Configuration records reflect the deployed release. Query the CMDB for affected configuration items and confirm version attributes match release contents. For application releases, verify the deployed version matches the release package version.

Stakeholder notifications were distributed. Check the communication system or distribution records to confirm notifications reached intended recipients at appropriate times.

Post-implementation review is scheduled or completed.

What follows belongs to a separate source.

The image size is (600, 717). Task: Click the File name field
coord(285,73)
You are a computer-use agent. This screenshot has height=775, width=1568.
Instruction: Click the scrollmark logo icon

Query the PIR tracker to confirm the release appears in the review schedule or has a completed review record.

Release metrics are captured for trend analysis:

Release: REL-2024-03-015
Metrics:
  Planned deployment date: 2024-03-15 20:00
  Actual deployment date:  2024-03-15 20:00
  Planned duration:        2 hours
  Actual duration:         2 hours 15 minutes
  Changes included:        7
  Defects in test:         3 (0 critical, 1 high, 2 medium)
  Defects post-deploy:     0
  Rollback:                No
  On-time delivery:        Yes

Troubleshooting

Symptom	Cause	Resolution
Changes missing from release package	Build pulled from wrong branch or tag	Verify source control references in build configuration; rebuild from correct tag
Test environment deployment fails but build verification passed	Environment configuration drift	Compare environment configuration against baseline; restore to documented state
Acceptance testing reveals functionality not matching requirements	Requirements changed after development or scope miscommunication	Document gap; assess whether to delay release for fix or proceed with known limitation
Staging deployment succeeds but runbook has errors	Runbook not updated after environment changes or implicit knowledge not documented	Update runbook with corrections; consider peer review of runbooks before staging
Service owner unavailable for sign-off	Schedule conflict or delegation not established	Identify delegated approver in advance; document delegation authority in release policy
Release calendar shows no available windows in required timeframe	High release volume or extended blackout periods	Request exception window with business justification; split release into smaller packages
Deployment team reports missing dependencies	Dependency not included in package or documented	Add dependency to package; update package manifest for future releases
Post-deployment verification fails	Deployment error, configuration issue, or verification procedure incorrect	Execute verification manually to isolate cause; engage deployment team if deployment error
Users report issues not found in testing	Test data did not cover production scenarios or environment differences	Document as known issue; create problem record for root cause analysis
Rollback triggered but exceeds time limit	Rollback procedure untested or database changes not reversible	Execute partial rollback if possible; engage emergency support for manual recovery
Multiple releases scheduled for same window after calendar check	Calendar not updated after booking or parallel scheduling processes	Implement calendar locking during booking; review scheduling process for race conditions
Test results disputed by stakeholders	Test coverage insufficient or test cases not aligned with requirements	Review test plan with stakeholders before testing; obtain test plan sign-off

Emergency releases

Emergency releases bypass normal scheduling and some approval gates but still require release packaging, minimum testing, and documentation. Emergency release policy defines what qualifies as emergency and the reduced but mandatory controls that apply. Do not use emergency release classification to avoid normal release discipline for non-emergency changes.